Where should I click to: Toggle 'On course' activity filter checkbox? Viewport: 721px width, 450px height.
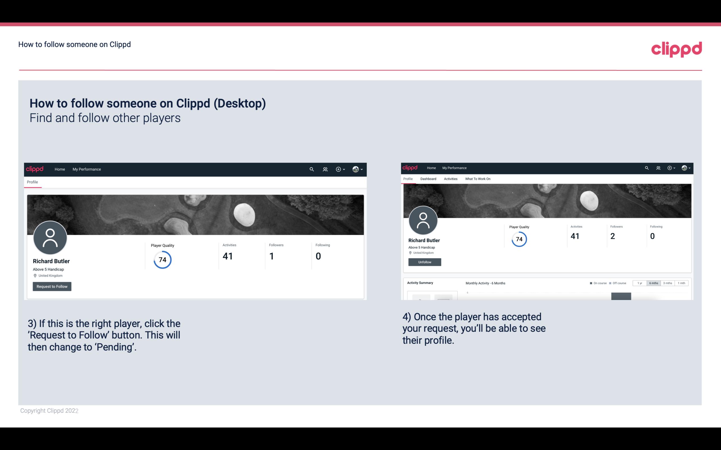pyautogui.click(x=590, y=283)
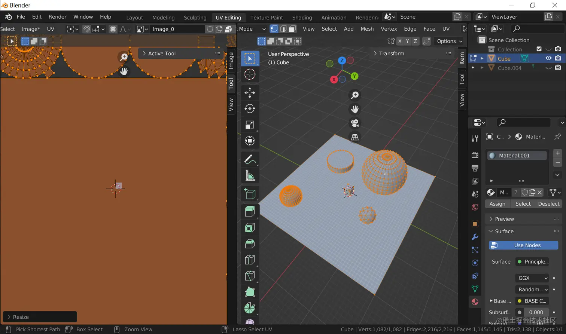Image resolution: width=566 pixels, height=334 pixels.
Task: Expand the Preview panel
Action: click(504, 219)
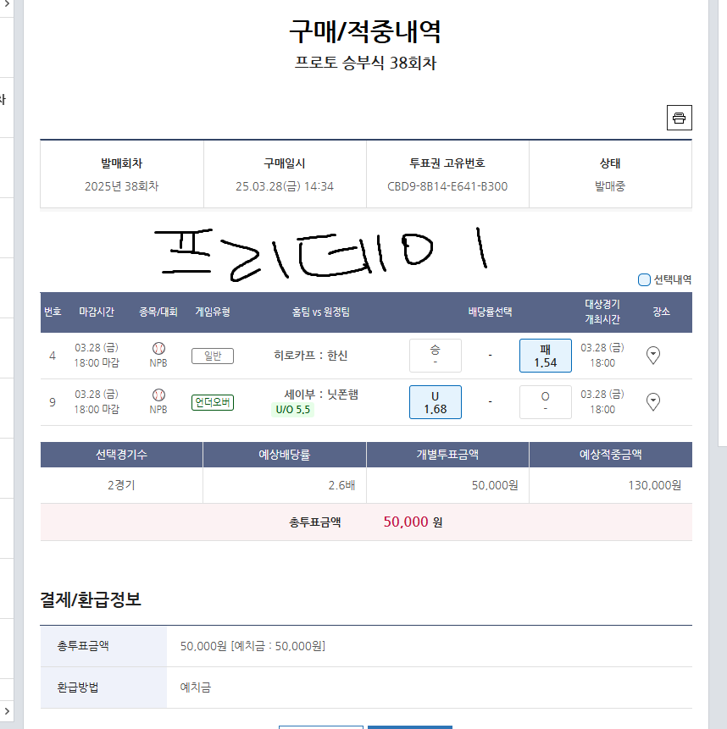Click the printer icon above the ticket table

(x=679, y=118)

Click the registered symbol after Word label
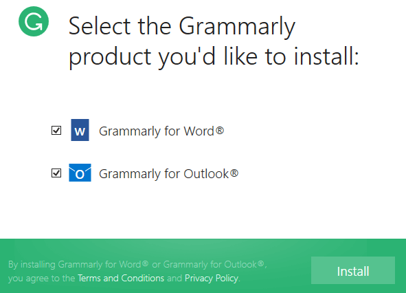(x=220, y=130)
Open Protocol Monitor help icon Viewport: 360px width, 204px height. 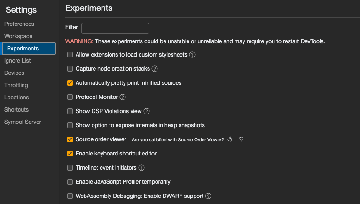click(x=123, y=97)
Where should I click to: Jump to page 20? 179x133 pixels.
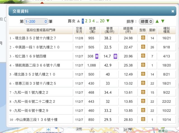click(102, 21)

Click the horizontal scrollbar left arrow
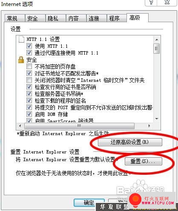[20, 126]
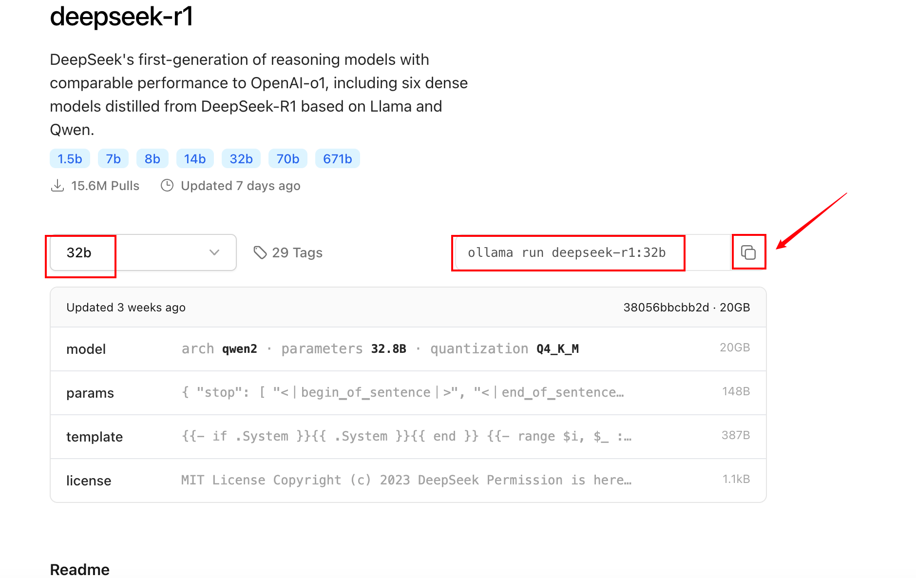This screenshot has height=578, width=916.
Task: Select the 1.5b size tag
Action: pyautogui.click(x=70, y=159)
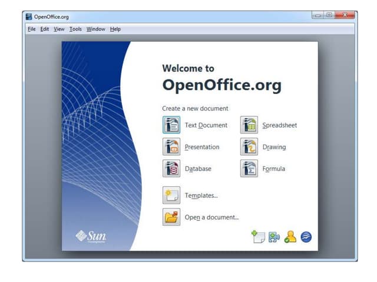Create a new Spreadsheet
Screen dimensions: 377x282
[249, 125]
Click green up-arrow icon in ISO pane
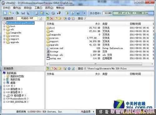 [x=48, y=18]
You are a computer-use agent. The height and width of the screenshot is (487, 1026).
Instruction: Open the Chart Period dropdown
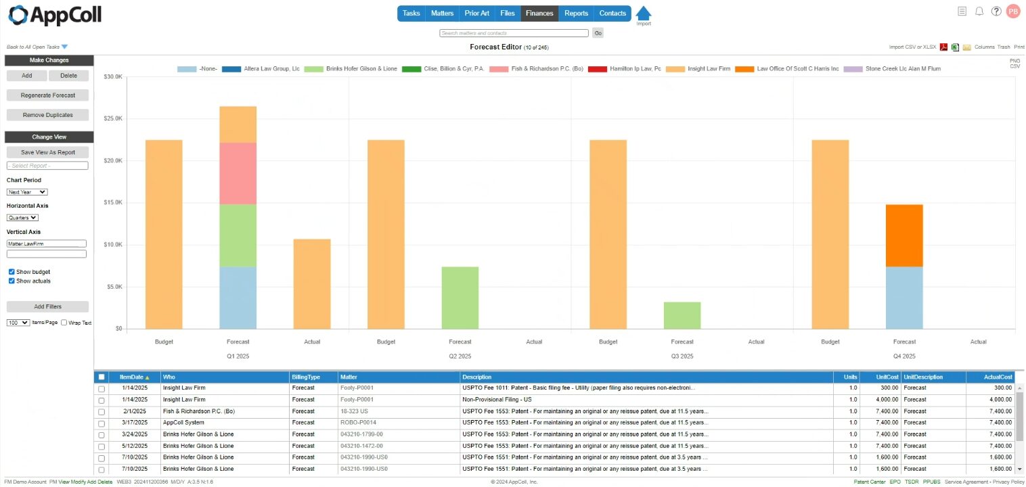tap(27, 192)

**Action item**
Using the records above, extract exactly and only the lines from the one with "Click green up-arrow icon in ISO pane" through the final line, inclusive, leaving out pictures.

**Result of the exercise**
Click green up-arrow icon in ISO pane
 [x=48, y=18]
You are a computer-use agent. The height and width of the screenshot is (487, 1026).
Instruction: Open the Chart Period dropdown
tap(27, 192)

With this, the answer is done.